Reading Tender at the Bone, Ruth Reichl‘s 1998 memoir about her early history with food, I am of course struck by her love for food, by the passion with which she describes its ingredients. But just as interesting as her adventures in learning to prepare and appreciate good food, are her adventures with life in general.
Reichl’s mother suffered from bipolar disorder (or manic depression, as they called in the 1950’s when Reichl was growing up). She subjected her family to some very odd, even dangerous, culinary situations, thinking nothing of serving them food with mold growing on it or things she had pulled from garbage cans. She also loved to entertain, throwing elaborate parties with some very suspect menu items. Reichl spent her childhood trying to protect the people she cared who attended these affairs from eating what was being served.
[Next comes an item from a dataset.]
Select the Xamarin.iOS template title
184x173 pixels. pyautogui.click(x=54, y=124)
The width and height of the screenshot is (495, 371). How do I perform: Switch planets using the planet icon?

So perhaps it isn’t surprising that Reichl would leave home at an early age, or that she would travel to France and then California while still in her late teens and 20’s. She lived a very bohemian lifestyle, finally ending up in a communal living situation in the late 1960’s in Berkley with three other permanent residents and numerous floaters. “The plan was to grow our own food,” Reichl recalls. “It would be cheap and we would not be dependent on evil agribusiness.” When “everybody in Berkley started reading Diet for a Small Planet…meat completely disappeared from our lives.”
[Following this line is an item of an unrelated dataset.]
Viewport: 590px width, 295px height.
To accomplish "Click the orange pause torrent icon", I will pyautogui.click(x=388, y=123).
Fast forward to Thanksgiving. The group decided (under some protest from Riechl) to forgo the Turkey, which was “one of the more egregious examples of the vertical integration of agribusiness,” and undertake to creat their Thanksgiving meal entirely from usable refuse discarded in supermarket dumpsters.
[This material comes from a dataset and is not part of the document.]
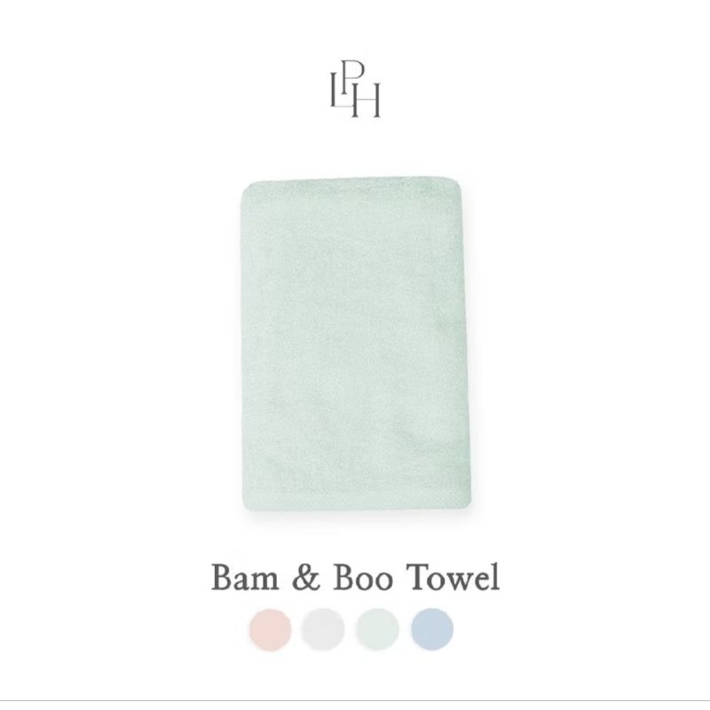Click the Bam & Boo Towel title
Initially skeptical, Reichl and the other members finally gave in.
“It was extraordinary what was being thrown out! Flats of perfectly good eggs had been discarded merely because a couple had cracked. We found ripped bags of flour and crumbled cartons of cookies. The bananas might be a little brown, but they made wonderful banana bread and the apples were just fine for applesauce. The garbage runs were fun. We came home with all sorts of items I would not normally have bought and I liked the challenge of figuring out how to use them. Maybe Thanksgiving wasn’t going to be so bad.”
This book is a feast of similar stories.
Fascinating adventures in cooking. I’m loving them every one, and eagerly awaiting my second helping in her next book, Comfort Me with Apples.
What are you reading or cooking up this Sunday?